Researchers at The Neuro are at the centre of a project by an international alliance to develop biomarkers that can accurately detect and predict the evolution of progressive multiple sclerosis. Such biomarkers could be invaluable in helping to develop new MS drugs.
“The problem for developing drugs for progressive MS is that there’s no good outcome marker other than the actual progression, which happens very slowly. In a two-year drug trial, maybe less than one in five patients might show progression,” notes Dr. Doug Arnold, a neurologist and researcher who was part of the international effort to develop ocrelizumab, a breakthrough drug prescribed since last year that is the only approved medication in Canada that stops MS progression. “We’re looking for a biomarker that could detect some response within a year that would correlate eventually with a clinical response.”
Although magnetic resonance (MR) scans can gather some data about what is happening to the brain of MS patients, the standard measurements that researchers use to interpret the data are not adequate for predicting progression. To get a more comprehensive analysis, Dr. Arnold and his colleagues are turning to new techniques.
“The idea is to use artificial intelligence (AI) to identify whatever is in the MR image that might underlie the disease progression, even if we don’t know how to recognize it ourselves. You can compare it to AI deep-learning techniques used for facial recognition. Some of the images’ features are not what my colleagues and I would ever look at or notice. But the machine algorithms pick them out as discriminatory features. The machine will flag features that we don’t know how to recognize or look at but are there.”
AI intelligence is only as effective as the amount of data that is made available to it to learn on. For the biomarker project, which began in 2017 and is about halfway completed, it has been necessary to collect tens of thousands of MR scans and to put them into one data base that could be used to train the AI learning algorithms. One problem that the project faces is how to put data that arrive in different formats into a standard format.
Tal Arbel and her colleagues in ۲ݮƵ University’s computer engineering department are working on novel AI methods to analyze the data for the specific purpose of creating MS biomarkers.
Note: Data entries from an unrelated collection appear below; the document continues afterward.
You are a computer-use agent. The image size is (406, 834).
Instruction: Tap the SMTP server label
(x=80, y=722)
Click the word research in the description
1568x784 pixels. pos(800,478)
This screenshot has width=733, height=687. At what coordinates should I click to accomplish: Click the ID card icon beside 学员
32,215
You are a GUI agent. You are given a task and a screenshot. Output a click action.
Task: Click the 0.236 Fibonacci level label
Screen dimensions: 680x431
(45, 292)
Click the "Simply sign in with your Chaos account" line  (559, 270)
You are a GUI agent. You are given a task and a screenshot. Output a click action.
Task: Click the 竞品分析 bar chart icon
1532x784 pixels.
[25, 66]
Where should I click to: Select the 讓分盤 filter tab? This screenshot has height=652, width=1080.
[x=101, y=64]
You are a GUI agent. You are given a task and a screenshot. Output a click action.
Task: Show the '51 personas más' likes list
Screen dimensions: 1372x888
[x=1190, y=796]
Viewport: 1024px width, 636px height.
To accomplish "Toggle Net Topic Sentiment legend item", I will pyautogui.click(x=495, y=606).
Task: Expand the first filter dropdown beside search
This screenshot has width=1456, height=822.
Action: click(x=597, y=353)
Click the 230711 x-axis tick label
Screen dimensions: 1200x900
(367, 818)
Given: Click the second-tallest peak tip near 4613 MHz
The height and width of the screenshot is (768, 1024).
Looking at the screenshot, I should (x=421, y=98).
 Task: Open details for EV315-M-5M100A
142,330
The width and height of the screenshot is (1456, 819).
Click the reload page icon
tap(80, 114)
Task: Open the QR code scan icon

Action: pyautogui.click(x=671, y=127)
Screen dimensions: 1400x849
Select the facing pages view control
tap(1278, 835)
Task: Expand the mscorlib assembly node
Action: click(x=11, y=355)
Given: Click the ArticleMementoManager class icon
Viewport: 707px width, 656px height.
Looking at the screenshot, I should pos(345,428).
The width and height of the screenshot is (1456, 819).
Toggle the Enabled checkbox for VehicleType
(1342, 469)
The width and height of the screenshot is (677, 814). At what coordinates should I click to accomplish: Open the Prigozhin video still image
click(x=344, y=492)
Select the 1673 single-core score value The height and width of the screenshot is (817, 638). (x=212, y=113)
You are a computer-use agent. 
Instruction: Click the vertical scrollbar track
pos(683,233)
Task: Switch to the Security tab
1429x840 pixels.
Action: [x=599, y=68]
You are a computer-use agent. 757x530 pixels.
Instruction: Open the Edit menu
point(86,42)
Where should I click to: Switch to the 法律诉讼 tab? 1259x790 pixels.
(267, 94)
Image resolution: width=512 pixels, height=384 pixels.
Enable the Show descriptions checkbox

Once the images are gathered, Louis Collins of The Neuro’s McConnell Brain Imaging Centre will harmonize the data to allow an analysis of all the scans in a consistent way.
The Neuro’s biomarker research is part of a project funded by the International Progressive MS Alliance (IPMSA), a collaborative effort of national MS societies, research centres and drug companies around the world.
“No individual lab or even drug company has the thousands of scans needed for this project,” notes Dr. Arnold. “Everybody recognized that they couldn’t do it alone so in the interests of MS patients, they decided to collaborate.”
Drug companies have proprietary interests and various data transfer agreements, which must be legally respected. For this reason, not all the data from the project are freely available even though The Neuro has declared itself an open science institute that seeks to share data as freely as possible. A restricted number of qualified investigators with projects directly related to the goals of the IPMSA will be able to request access to the project data. To maintain strict patient privacy, all the data are coded to make them completely anonymous and untraceable to the patient subject.
“My hope is that at the end of the project, we will be able to make these data open,” says Dr. Arnold.